White America's Willy Loman crisis: Inside the suicide epidemic raging in the bastions of middle-class privilege

New research highlights the rising number of middle-aged white men taking their own lives—and being ignored

Published November 27, 2015 10:59AM (EST)

Philip Seymour Hoffman as Willy Loman in "Death of a Salesman"    (AP/Charles Sykes)
Philip Seymour Hoffman as Willy Loman in "Death of a Salesman" (AP/Charles Sykes)

Recent reports on a dramatic spike in middle-aged white male suicides has thrown a spotlight on a trend that has been years in the making but long remained in the shadows as a taboo subject.

For a whole host of reasons, white men my age have real brand problems. There just is not the societal concern over a demographic cohort whose skin color alone is one that historically conferred privilege. To be honest, as a collective brand, older white guys overplayed our hand. Don’t expect a telethon or a White House Conference on our predicament. Certainly, centuries of treating people as chattel, targeting Native Americans for genocide, denying women political autonomy -- the list goes on and on -- has narrowed our fan base.

No doubt there’s a reason we feel so alone and angry. We were masters of the universe, until we weren’t, and in the violent world we created a handgun becomes our last refuge to meet our maker.

After a national decline from 1986 up until 2000, the number of Americans committing suicide in 2009 surpassed the 35,369 deaths that year that were attributed to traffic accidents.

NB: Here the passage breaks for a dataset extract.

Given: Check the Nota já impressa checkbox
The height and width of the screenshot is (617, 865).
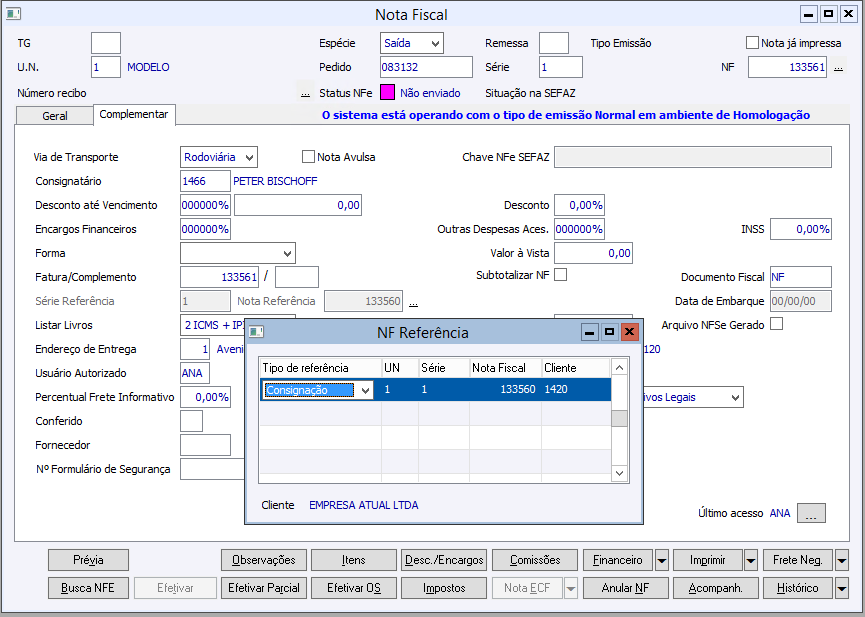Looking at the screenshot, I should click(753, 43).
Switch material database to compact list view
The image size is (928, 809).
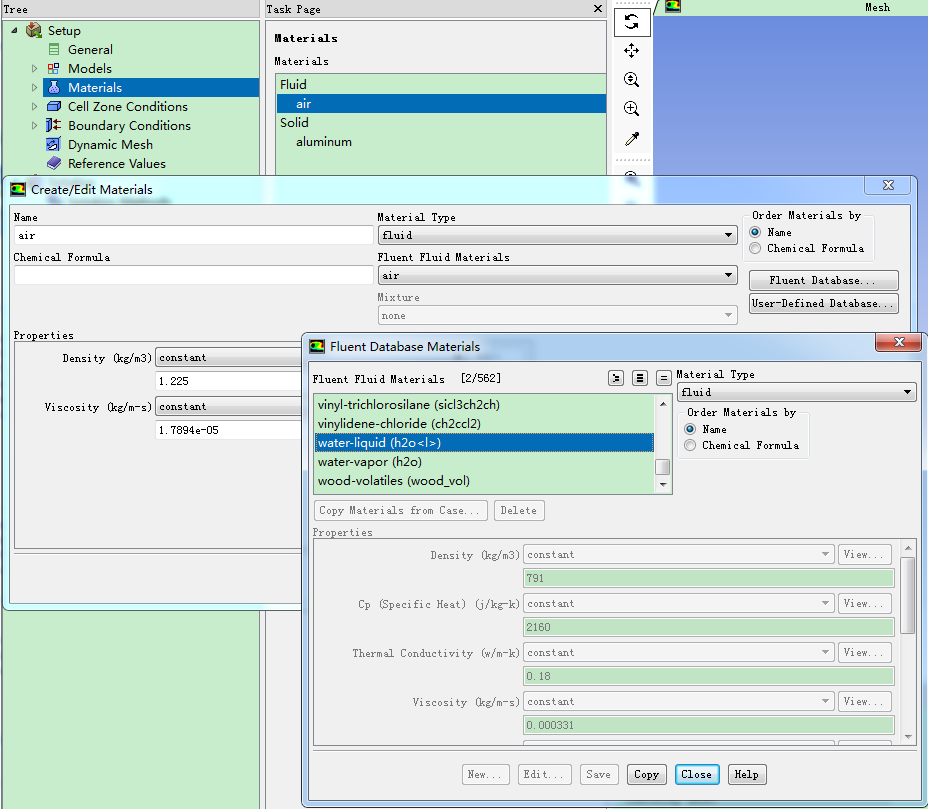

By far the largest group that chose to end it all, rather than seeing another day on plant earth, was older white men.

According to federal morbidity stats in 1999, 9,599 white men killed themselves. By 2010 that number was 14,379. In 2013 the U.S. recorded 41,149 suicides, 70 percent of which were white men, who mostly shot themselves. The most heavily affected demographic is middle-aged white men in the 45 to 64 age cohort.

This die-off may serve as a kind of anthropological warning about the pernicious nature of global capitalism and how it treats those its marketplace judges surplus. As the twenty-somethings are finding out with their low post-college wages and their debt-burdened balance sheets, no matter what your demographic niche, this is a rigged game, kind of like trying to walk up the down escalator.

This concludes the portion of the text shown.